Report: Taxpayers Forking Over Up to $6,500 per Illegal Alien

By Rob Shimshock | February 6, 2020 | 12:24pm EST



(CNSNews.com) -- Much of the media attention garnered by the border crisis typically revolves around states that border Mexico like Arizona and Texas. Yet a February report reveals the devastating economic consequences of illegal aliens on taxpayers as far north as Montana.
Illegal aliens cost taxpayers in the ten states with the fewest immigrants around $454 million per year, which works out to a net tax deficit of $4,000 to $6,500 per illegal, according to a report by the Federation for American Immigration Reform (FAIR).
“In many ways, the influx of immigrants into less populous areas of the country has an even greater impact on long-time residents than it does in larger and more urban areas,” FAIR President Dan Stein said in the report's news release. “These areas have neither the tax base, nor the economic and social infrastructure to accommodate the needs of the growing numbers of immigrants taking up residence.”


 
FAIR examined migration to Alaska, Maine, Mississippi, Montana, New Hampshire, North Dakota, South Dakota, Vermont, West Virginia, and Wyoming in its study and found that 88,000 out of the 415,000 foreign-born residents in these states are illegal aliens, or 21 percent. Around 35,000 others are citizen children of illegal aliens.

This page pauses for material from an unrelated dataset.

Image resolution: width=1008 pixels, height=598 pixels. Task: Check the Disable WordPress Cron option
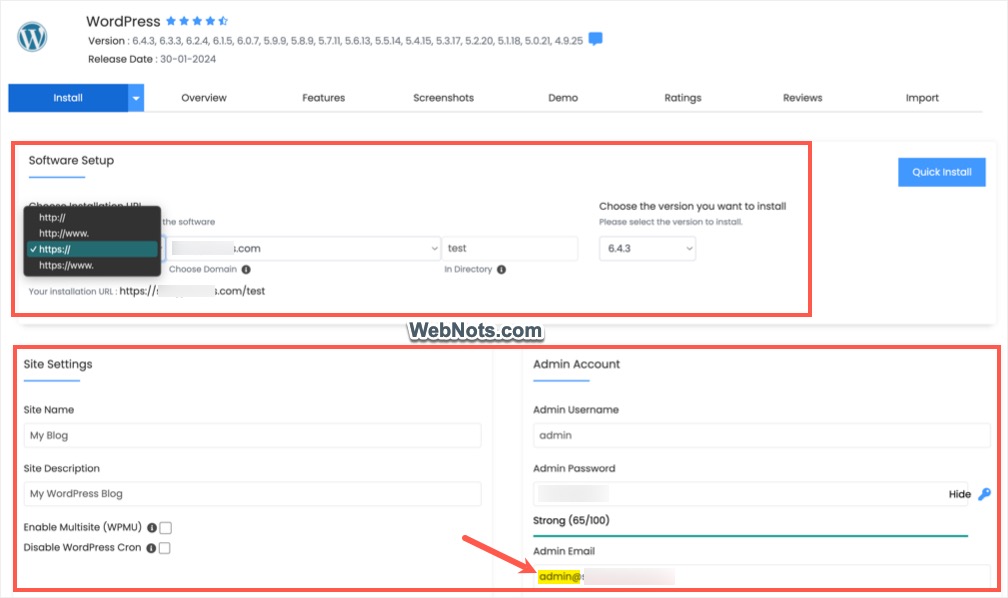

“Many local officials tout immigration, including illegal immigration, as a remedy to economic stagnation. However, as this report reveals, the reality is precisely the opposite,” Stein continued. “Illegal immigration, in particular, drives down wages and inhibits job opportunities for legal residents, while bringing more low-skilled, low-wage workers to these states. In turn, this increases costs to state and local governments, and discourages investment by businesses seeking a skilled labor force and lower overhead.”
FAIR notes that 29 sanctuary jurisdictions exist in these 10 states, including the whole state of Vermont. 

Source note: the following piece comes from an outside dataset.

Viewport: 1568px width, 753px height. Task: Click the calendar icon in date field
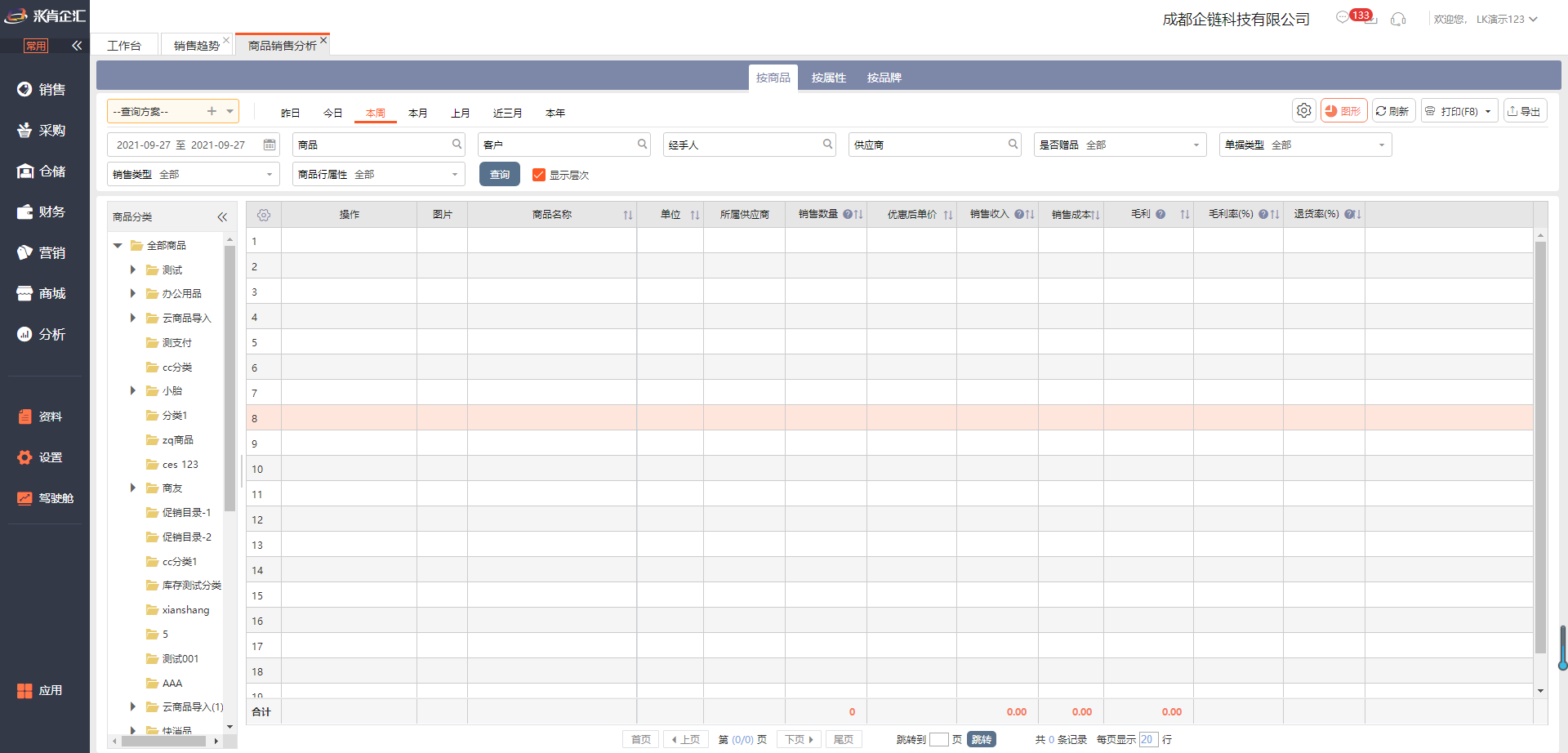(270, 145)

The report also examined the financial implications of immigrants more generally, noting that more than 50,000 K-12 students in the ten states examined are categorized as having limited English proficiency (LEP). FAIR estimated that taxpayers spend $96 million on the education of these students. 
Nationwide, the immigration nonprofit calculated that taxpayers spent $59.8 billion educating LEP students in 2016, up from $51.2 billion in 2010.
Matt O’Brien, director of research at FAIR, expanded on the impact of immigration on Lewiston, Maine, a city the nonprofit honed in on in its analysis, while speaking with CNSNews.com.
Lewiston, which has a population under 40,000, has taken in more than 7,500 migrants during the past decade-and-a-half. Between 2004 and 2017, the percentage of LEP students in the town went from five to 30 percent.
“You’re putting all of the kids that have to go through that school system at a deficit that they have to recover from after they get out of the public school system," O’Brien told CNSNews.com. “Now they have to compete with the massive amount of immigrants...as they’re trying to get entry-level jobs.”
The FAIR report highlighted employers’ preference for hiring foreign-born workers, who demand lower wages, over American citizens.
“This report highlights the fact that the adverse effects of unchecked mass immigration, combined with an immigration selection process that does not choose people based on individual merit, job skills and education, are now being felt in all parts of the country. Americans, in every part of the nation, are being affected by antiquated and unenforced immigration policies, which is why it is at the top of the list of voter concerns heading into the 2020 elections,” Stein concluded in the release.